“You Cannot Sound like Gpt”: How Multilingual Scholars Navigate Cutting Edge Language Ideologies in Scientific Publishing
Thursday, 10 July 2025: 00:00
Location: ASJE027 (Annex of the Faculty of Legal, Economic, and Social Sciences)
Oral Presentation
Haley LEPP, Stanford University, USA
Indexed computer science research is published almost entirely in English, limiting the participation of readers and writers from most of the world's population. ChatGPT has thus been celebrated as a tool for scholars whose first language is not English to instantly adapt their writing in preparation for English-language publication. Using the case study of ICLR, an influential, international computer science conference, we look to sites of ChatGPT adoption to understand the circumstances and mechanisms of linguistic exclusion in scientific publishing. With computational methods, we analyze the conference's over 80,000 peer reviews over 2018-2024, comparing the prevalence of writing critique by author region before and after the introduction of ChatGPT in late 2022. We supplement our findings with interviews of multilingual authors and reviewers from across five continents to understand their experiences with the (non)use of ChatGPT in scientific writing.

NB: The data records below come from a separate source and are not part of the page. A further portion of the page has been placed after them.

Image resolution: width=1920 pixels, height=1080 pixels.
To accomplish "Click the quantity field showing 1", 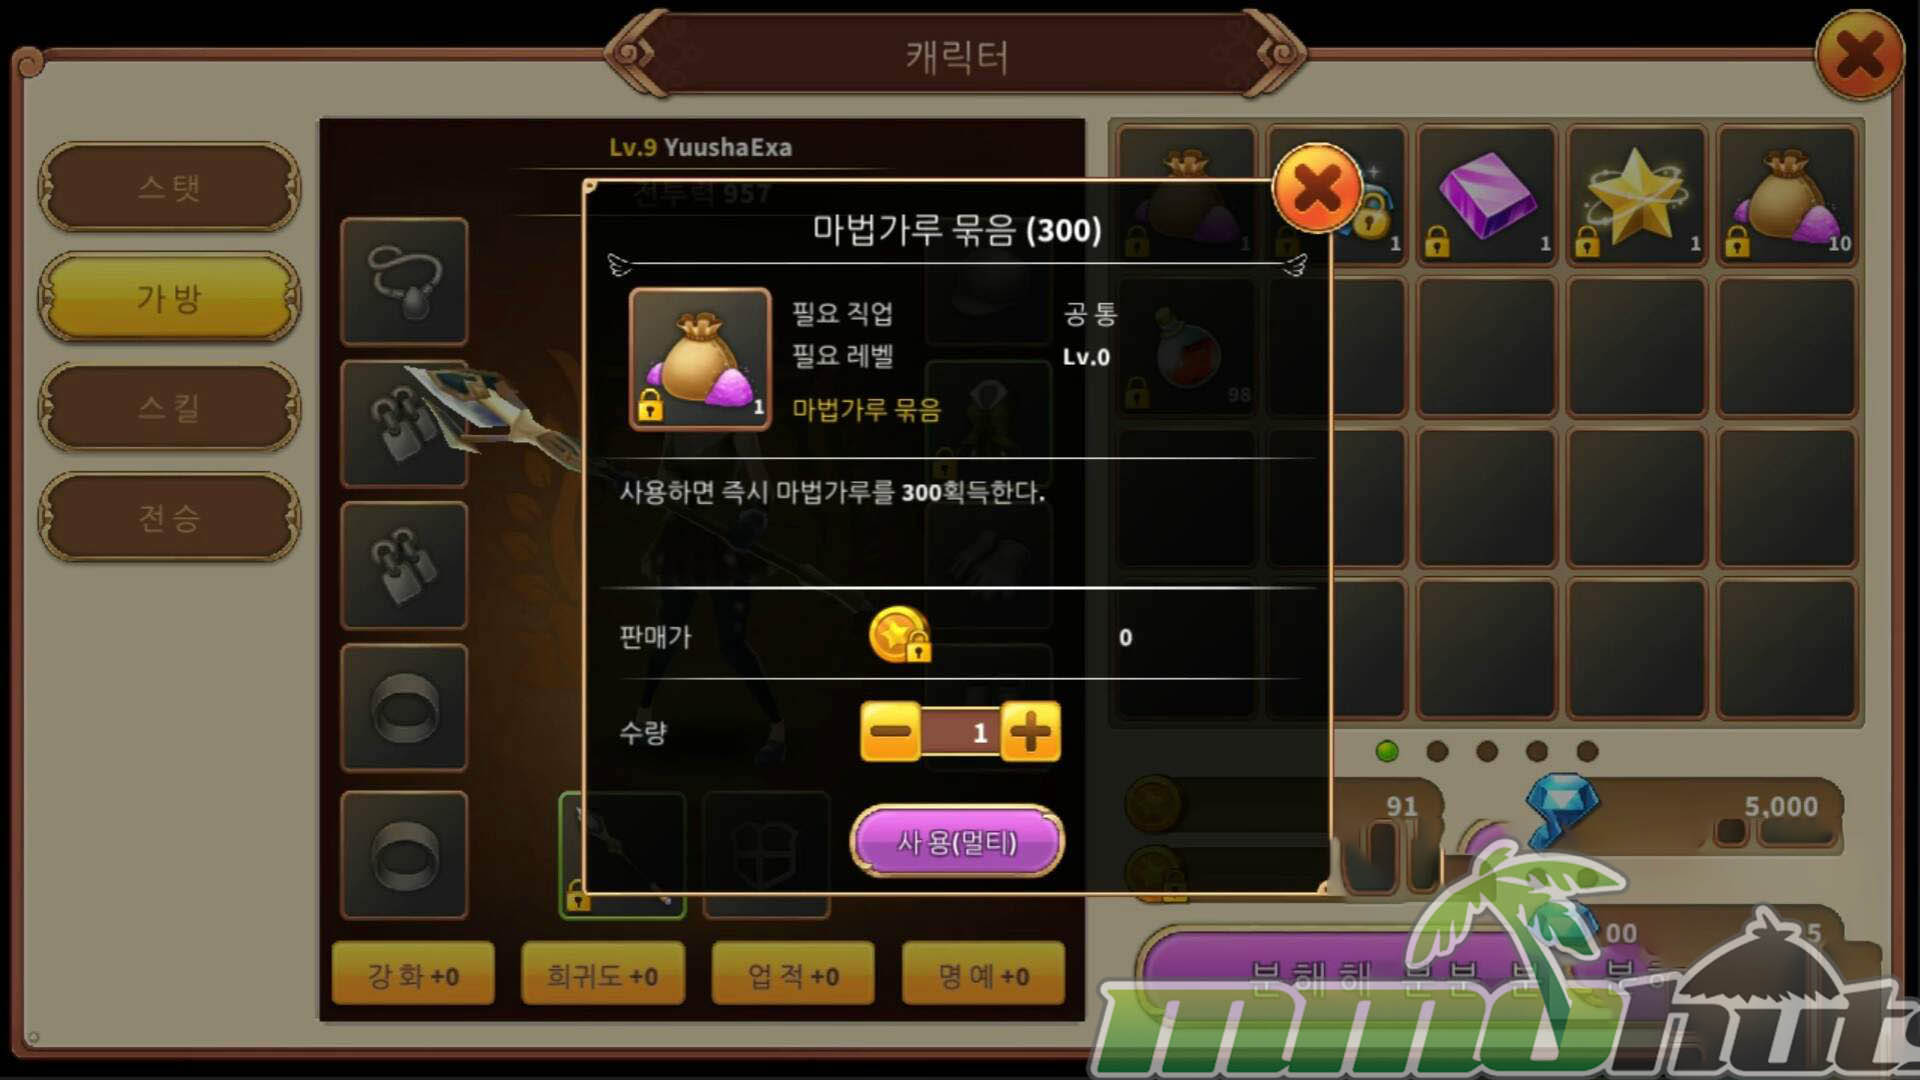I will coord(960,732).
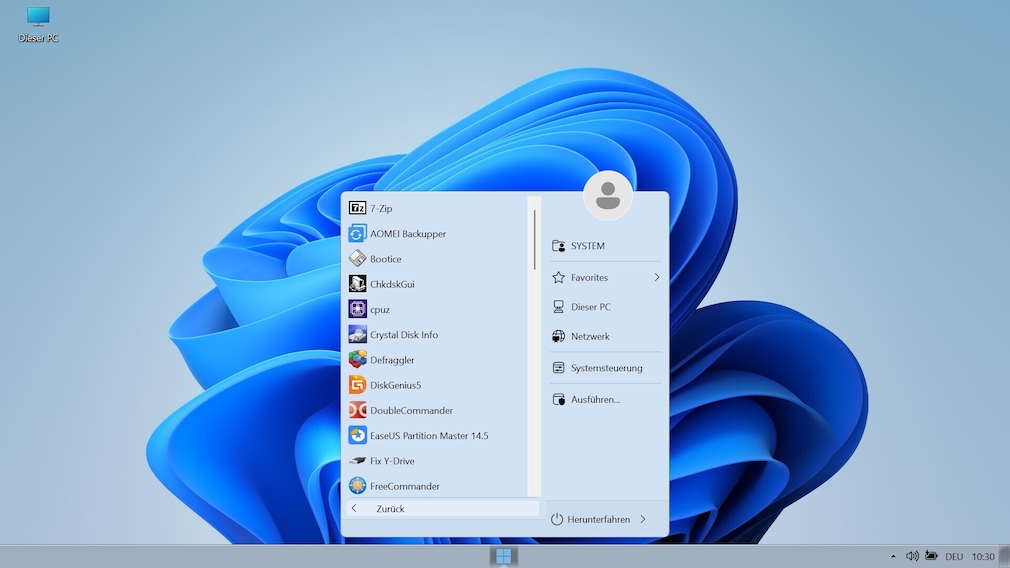Open Crystal Disk Info
1010x568 pixels.
tap(358, 335)
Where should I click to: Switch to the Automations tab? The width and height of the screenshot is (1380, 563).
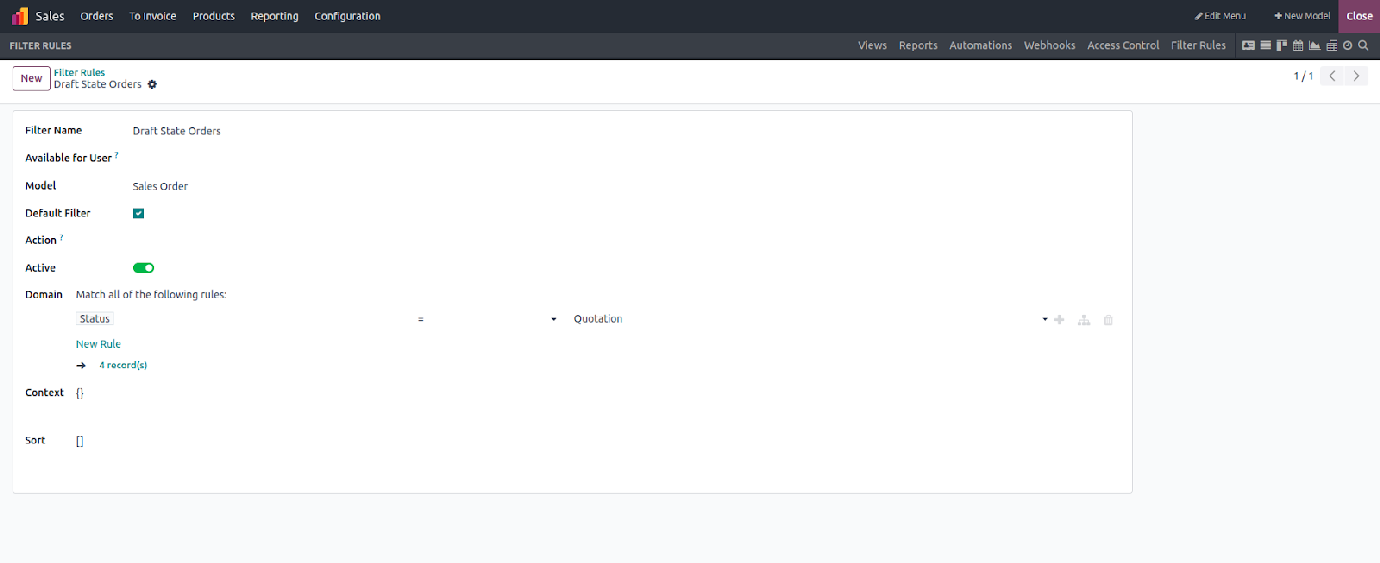[980, 45]
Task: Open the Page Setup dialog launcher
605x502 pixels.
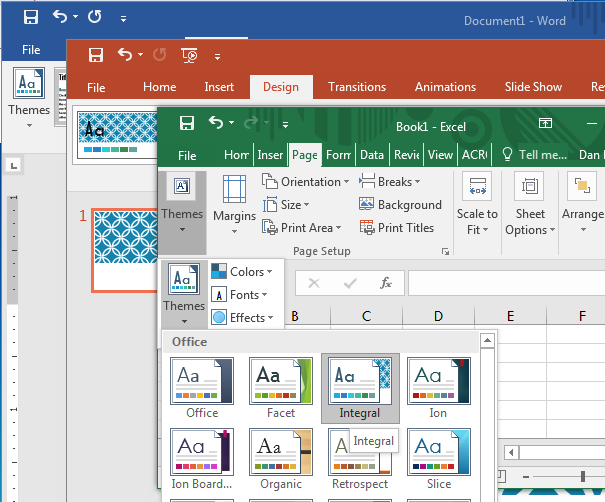Action: pyautogui.click(x=445, y=252)
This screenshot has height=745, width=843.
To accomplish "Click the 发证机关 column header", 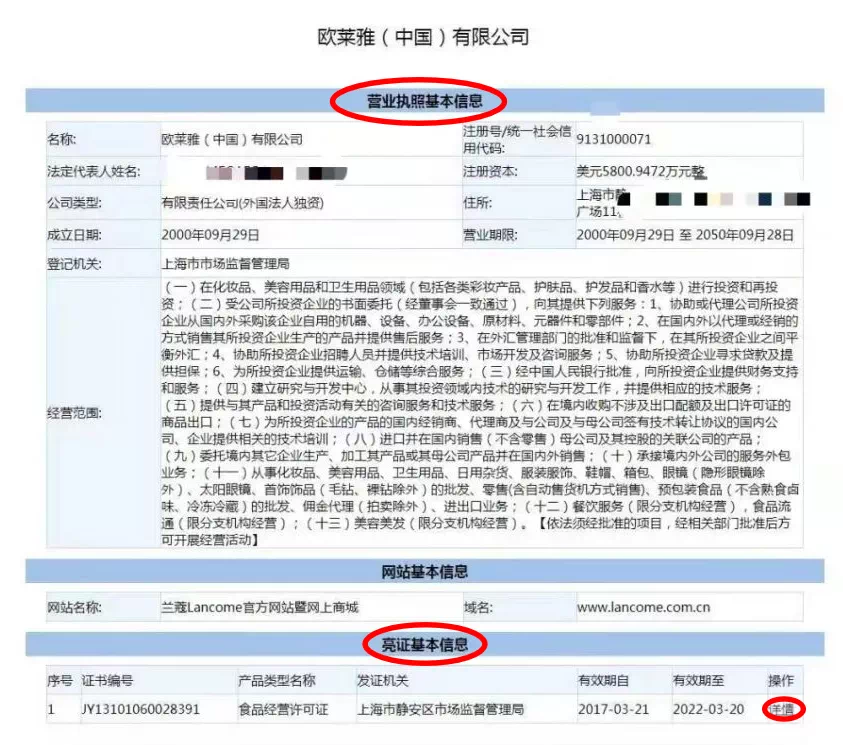I will click(x=383, y=681).
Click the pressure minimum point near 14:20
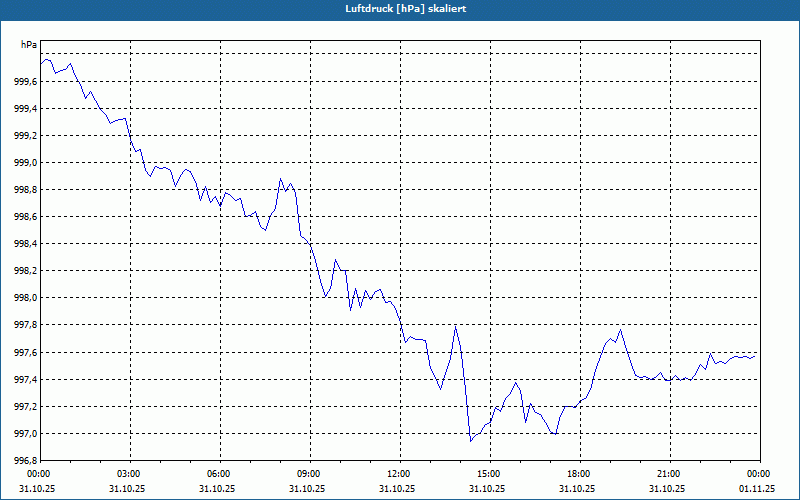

We find the tool to already be entangled in the evaluation of scientific knowledge. Prior to ChatGPT, reviewers described using certain features of writing to infer that an author's first language is not English, citing intelligibility as a reason for critique. After ChatGPT, interviewees describe how these indicator features shift. Certain words or flowery language they associate with the tool- despite syntactically and morphologically matching the norms of the dominant linguistic group- may now come to signify the authors' “non-native," and therefore "untrustworthy" identity. This innovative way of expressing and experiencing language ideologies then becomes a mechanism for continued social and cultural sorting into hierarchies of scientific worth. This use-case of ChatGPT offers a unique lens into the reproduction of scholarly language ideologies which conflate producers of “good English” with producers of “good science.”